[Opening Material shown section]
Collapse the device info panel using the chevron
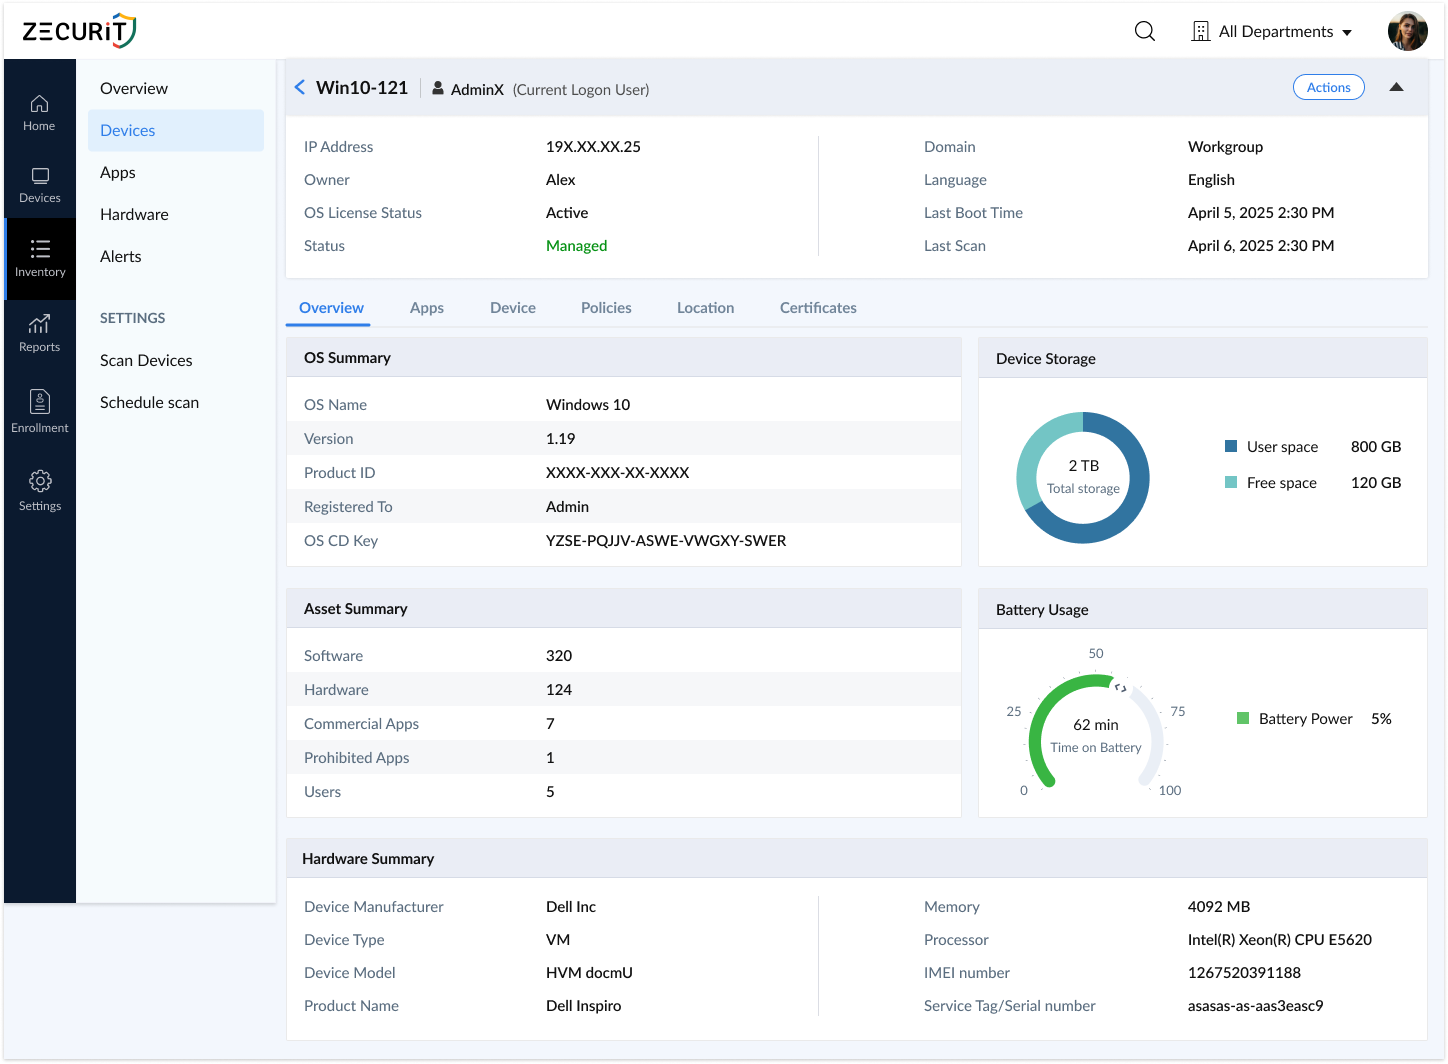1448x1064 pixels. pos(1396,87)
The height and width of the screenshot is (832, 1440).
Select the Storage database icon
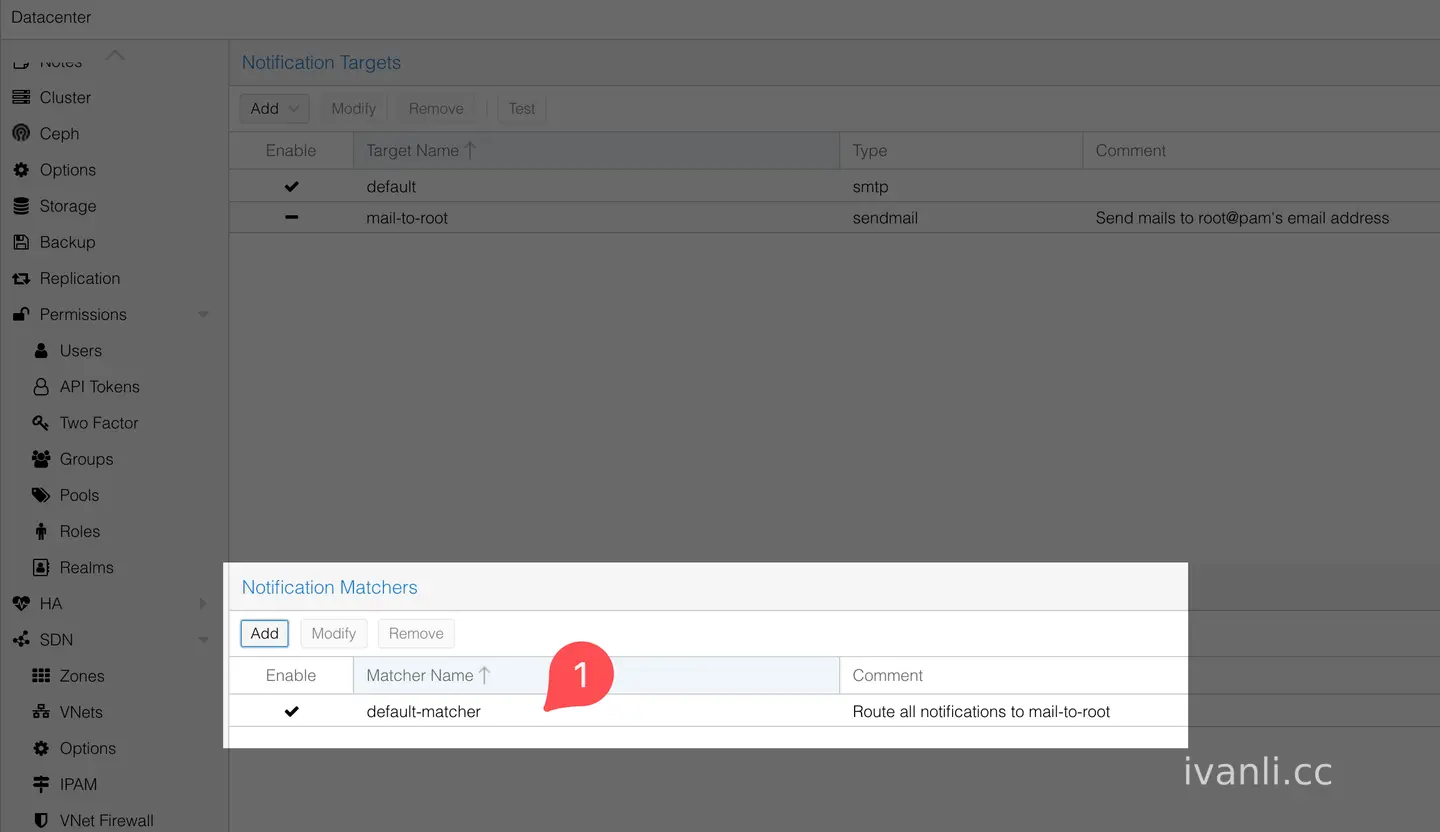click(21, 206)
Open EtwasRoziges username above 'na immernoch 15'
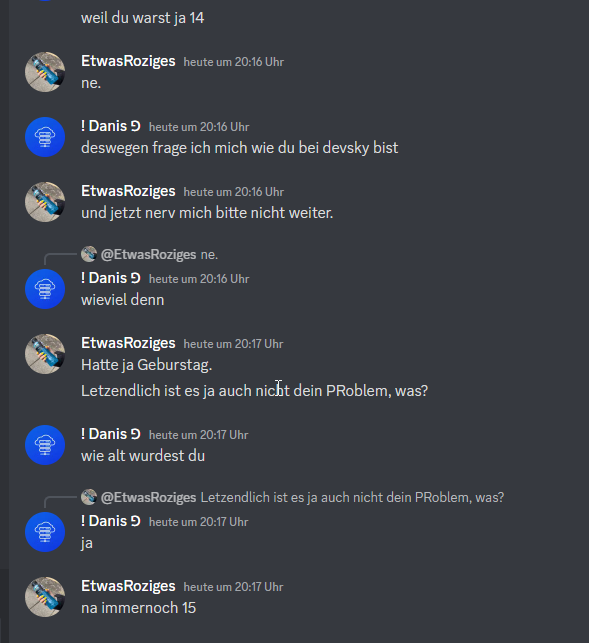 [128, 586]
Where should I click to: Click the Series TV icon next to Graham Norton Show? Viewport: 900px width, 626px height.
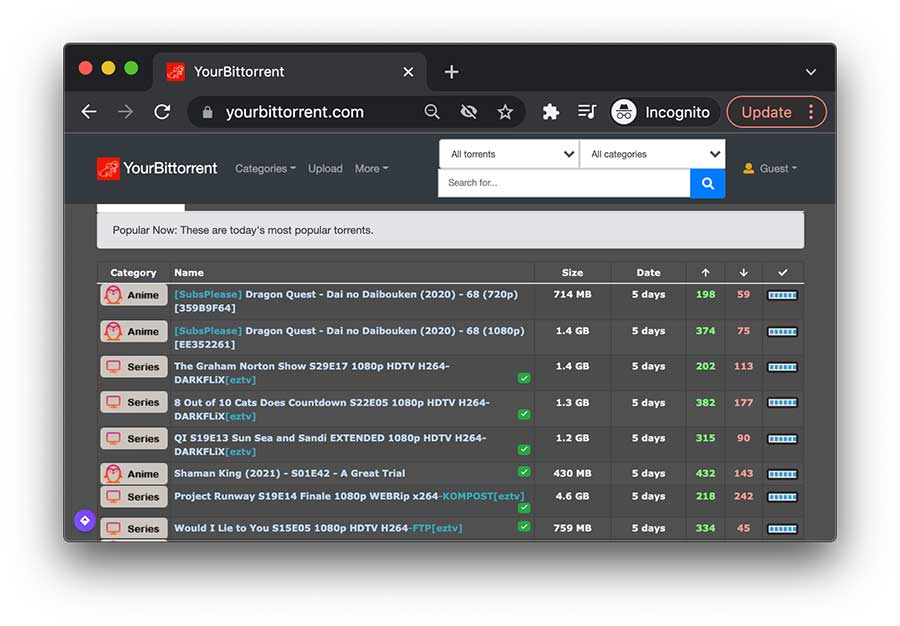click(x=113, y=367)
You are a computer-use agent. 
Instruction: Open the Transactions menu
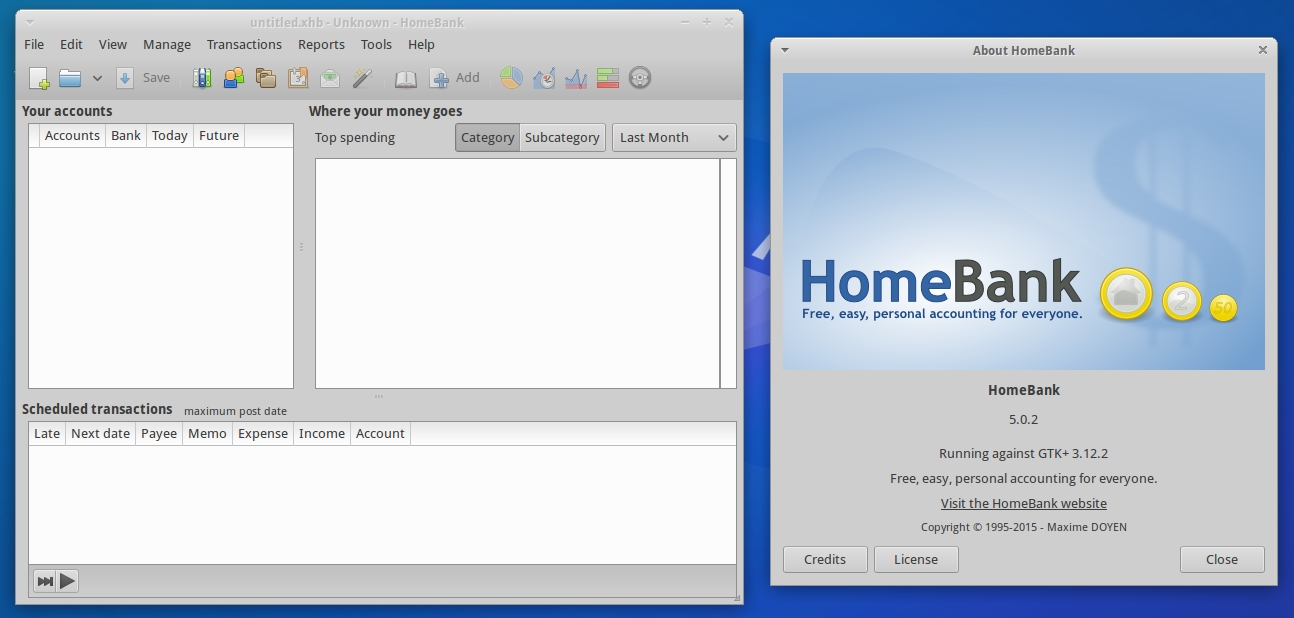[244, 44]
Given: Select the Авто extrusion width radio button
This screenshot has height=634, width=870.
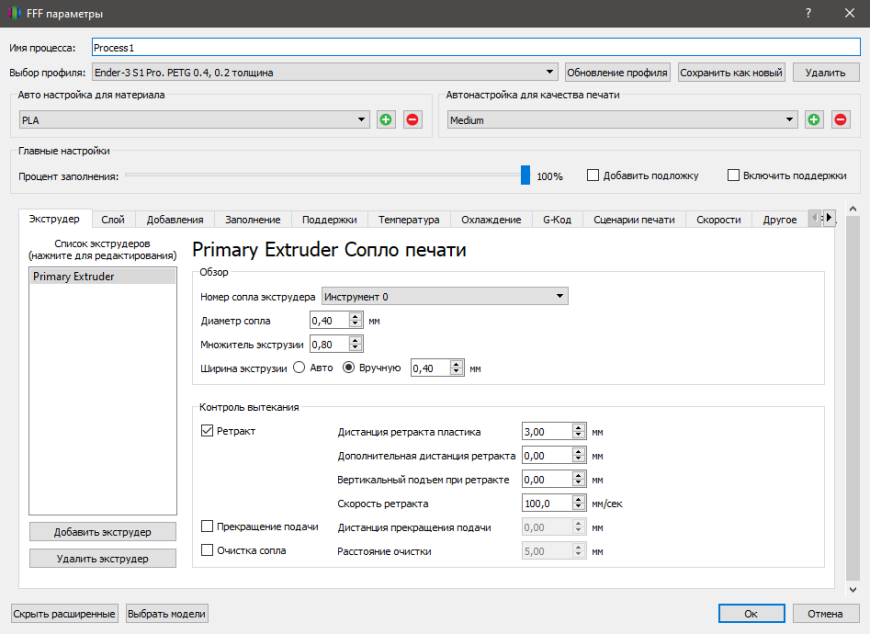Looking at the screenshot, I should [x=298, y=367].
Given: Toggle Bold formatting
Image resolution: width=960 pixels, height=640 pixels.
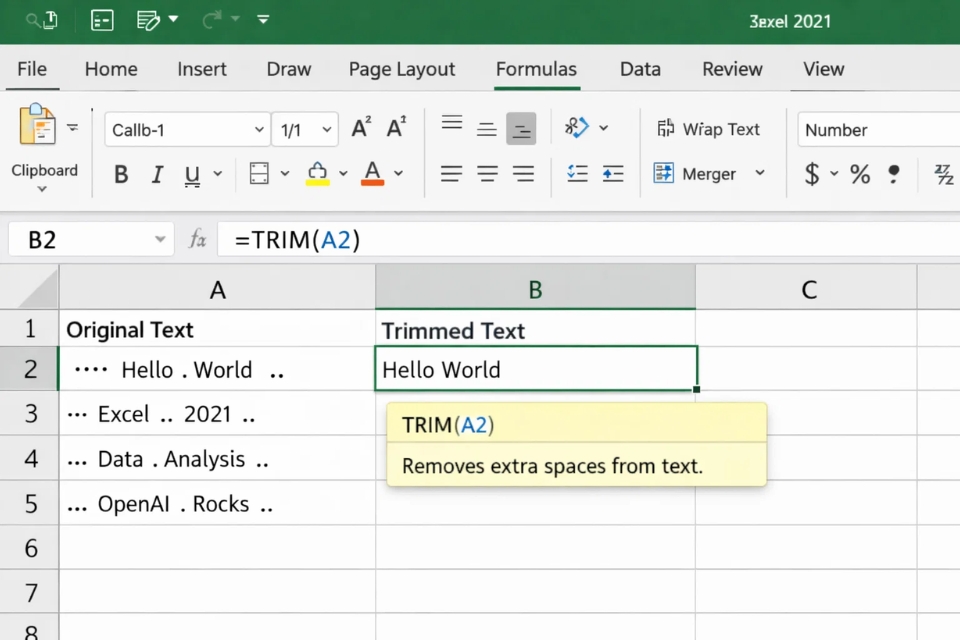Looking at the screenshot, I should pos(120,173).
[Closing Material shown section]
__Task directions__
The copy should match the records above exactly, except that pictures are dropped.

__Expected answer__
Collapse the device info panel using the chevron
1448x1064 pixels. pos(1396,87)
The height and width of the screenshot is (832, 1440).
Select the Storage database icon
click(21, 206)
Open EtwasRoziges username above 'na immernoch 15'
 [128, 586]
Where should I click to: Click the Series TV icon next to Graham Norton Show? Viewport: 900px width, 626px height.
click(x=113, y=367)
You are a computer-use agent. 
Instruction: Open the Transactions menu
[244, 44]
Given: Select the Авто extrusion width radio button
This screenshot has height=634, width=870.
Looking at the screenshot, I should [x=298, y=367].
Given: Toggle Bold formatting
Image resolution: width=960 pixels, height=640 pixels.
Looking at the screenshot, I should pos(120,173).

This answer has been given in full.